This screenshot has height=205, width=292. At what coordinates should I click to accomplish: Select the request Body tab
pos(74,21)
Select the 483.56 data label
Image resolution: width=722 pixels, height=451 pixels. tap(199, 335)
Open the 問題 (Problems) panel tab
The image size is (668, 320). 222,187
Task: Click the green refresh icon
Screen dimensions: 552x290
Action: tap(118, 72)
★ ★ ★ ★ ★ ★ ★
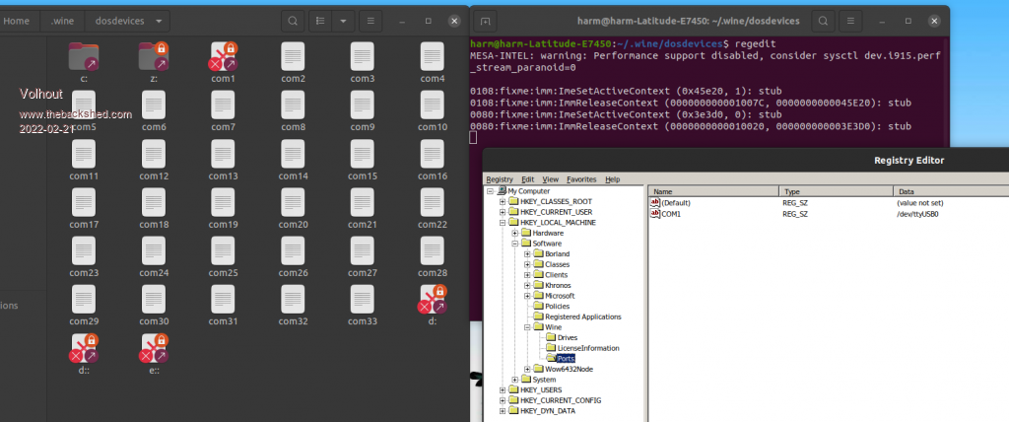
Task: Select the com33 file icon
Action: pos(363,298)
★ ★ ★ ★ ★ ★ ★
ASSIGNMENT - Out of the entries above, write out only the lines between the line holding "This screenshot has" and the line holding "Task: Click the green refresh icon", inclusive, each exactly as given.

ANSWER SECTION -
This screenshot has height=205, width=292. At what coordinates should I click to accomplish: Select the request Body tab
pos(74,21)
Select the 483.56 data label
Image resolution: width=722 pixels, height=451 pixels. tap(199, 335)
Open the 問題 (Problems) panel tab
The image size is (668, 320). 222,187
Task: Click the green refresh icon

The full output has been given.